Subject: Re: [solution] vnode refcount panic, perhaps due to kern/vfs_lookup.c:lookup()
To: Bill Studenmund <wrstuden@netbsd.org>
From: Greg Troxel <gdt@ir.bbn.com>
List: tech-kern
Date: 03/28/2003 20:30:23
  > The componentname struct from nd, still containing the LOCKPARENT
  > flag, is passed to VOP_SYMLINK.  VOP_SYMLINK is not defined to pay
  > attention to this.  But when calling VOP_LOOKUP with the same cnp, the
  > parent remains locked, and we lose on the next access with locking
  > against myself.

  Ok, this I don't understand. If the parent is locked, and you're calling
  lookup, what is the problem? You WANT the parent to be locked, no?

  Or is it that when you return you return with the parent locked, which is
  wrong?

The latter.  Calling VOP_LOOKUP, it's locked, because it was locked
when coda_symlink was called, and all is well.  The problem is that
VOP_LOOKUP respects the LOCKPARENT flag and returns the parent locked,
and we want to leave the parent unlocked, as VOP_SYMLINK requires.

  No. It's coda's issue. From another part of vnode_if.src:

  # For operations other than VOP_LOOKUP which require a component name
  # parameter, the flags required for the initial namei() call are listed.
  # Additional flags may be added to the namei() call, but these are required.

  which I take to mean you may get other flags. If you don't want them, be
  defensive.

I read it otherwise, saying that you have to call namei with some
flags, but you can put other flags on the namei call if you have some
reason.  The issue I'm talking about is whether it is ok to have
random flags, such as LOCKPARENT, set on random vnodeops .  And if so,
whether they have the described semantics (the notion of LOCKPARENT
makes sense for VOP_SYMLINK), or are _required to be ignored_ by the
vnodeop.  Currently, flags like LOCKPARENT appear to be ignored
(leaving VOP_LOOKUP aside as a special case).

ufs_symlink, for example, does not respect the LOCKPARENT flag; the
vput is buried deep in ufs_makeinode.  ufs_mkdir is similar.
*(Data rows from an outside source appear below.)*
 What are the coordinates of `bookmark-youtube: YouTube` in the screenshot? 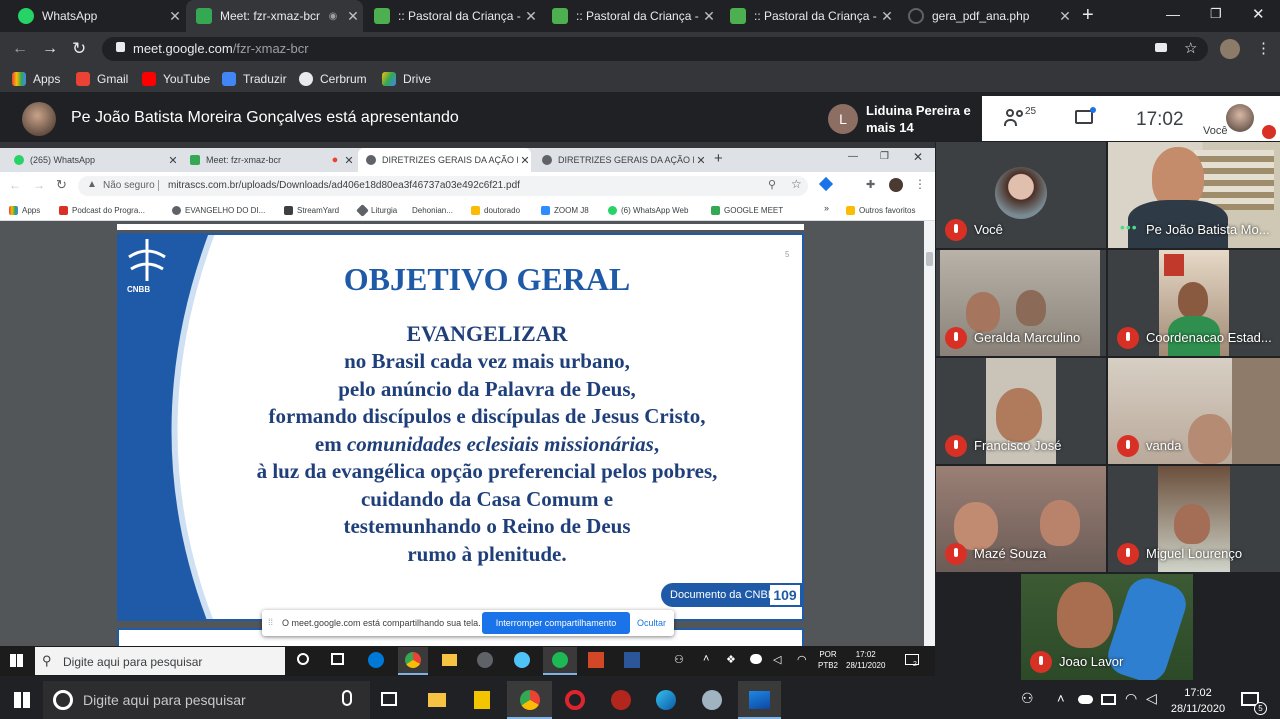 It's located at (176, 79).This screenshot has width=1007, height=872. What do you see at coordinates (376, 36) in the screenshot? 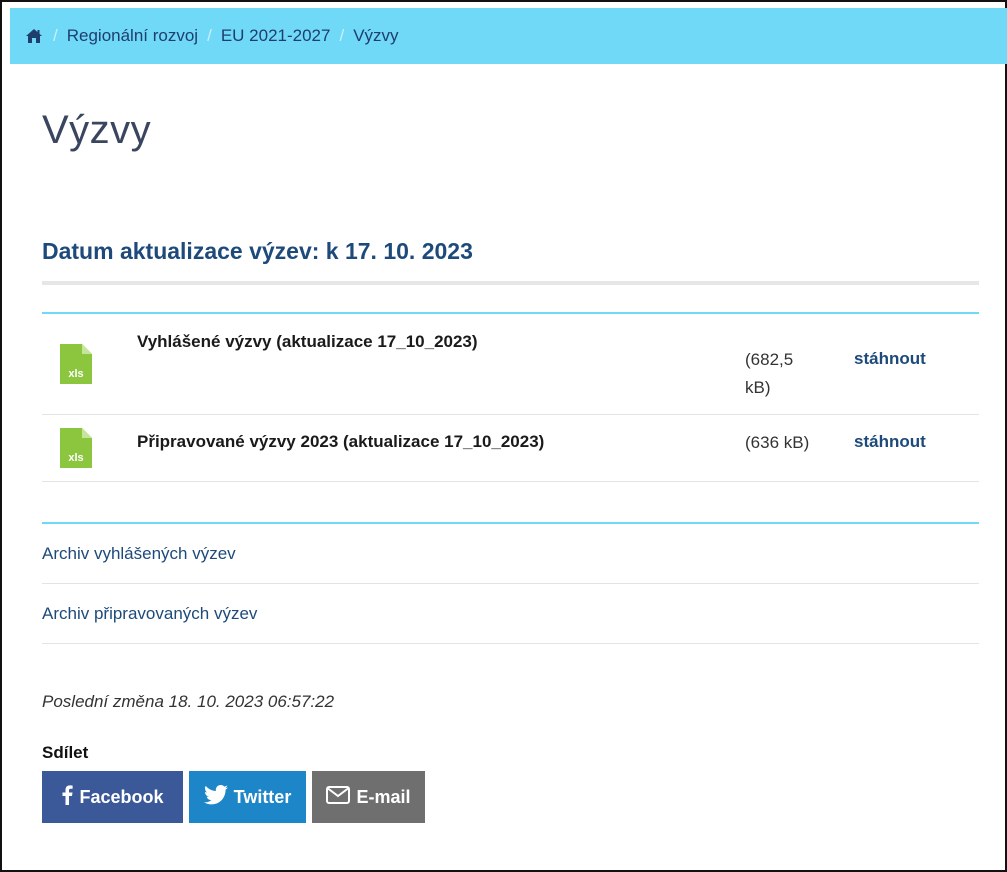
I see `breadcrumb-current: Výzvy` at bounding box center [376, 36].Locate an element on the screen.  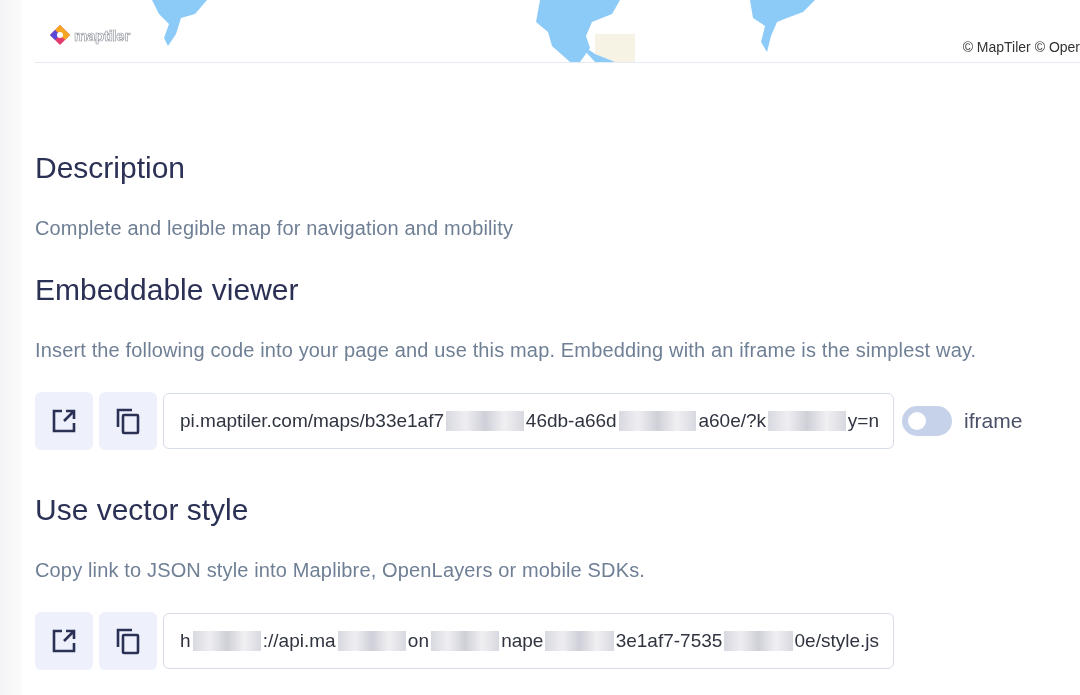
toggle-label: iframe is located at coordinates (994, 421).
     The top half of the structure is used exclusively for the
     pathname lookups using VOP_LOOKUP() and is initialised by the
     caller.

This is the place where it says that operations other than lookup have
to ignore the flags.

In the coda_symlink case, LOCKPARENT was on the namei call before
VOP_SYMLINK, as required.  coda_symlink should ignore LOCKPARENT, and
thus can't just use the componentname to do a lookup.  The bug is
arguably in the new coda_symlink code, since VOP_LOOKUP is now called
with the same componentname structure passed to VOP_SYMLINK.  

The unintended consequences (leaving the parent locked) of reusing
componentname like this violates the Principle of Least Astonishment,
and I think it is unclean.  Flags that are defined to be ignored
shouldn't be set, and perhaps a #ifdef DIAGNOSTIC_EXTRA_PARANOID in
vnode_if.c to check for them.  This issue is quite common in
kern/vfs_syscalls.c, though.  Arguably it is just plain wrong to call
lookup reusing a componentname struct one was passed.

The LOCKPARENT issue is purely stylistic; with the &= ~LOCKPARENT in
coda_symlink I am not aware of any incorrect behavior.

  Cool! Then this is probably the way to go!

I think you are saying that you like the patch to coda_symlink, and
that sys_symlink is correct.  Committing the coda_symlink patch would
be nice; the current code is certainly incorrect, although without the
complication of cfs the bug seems not to be triggered.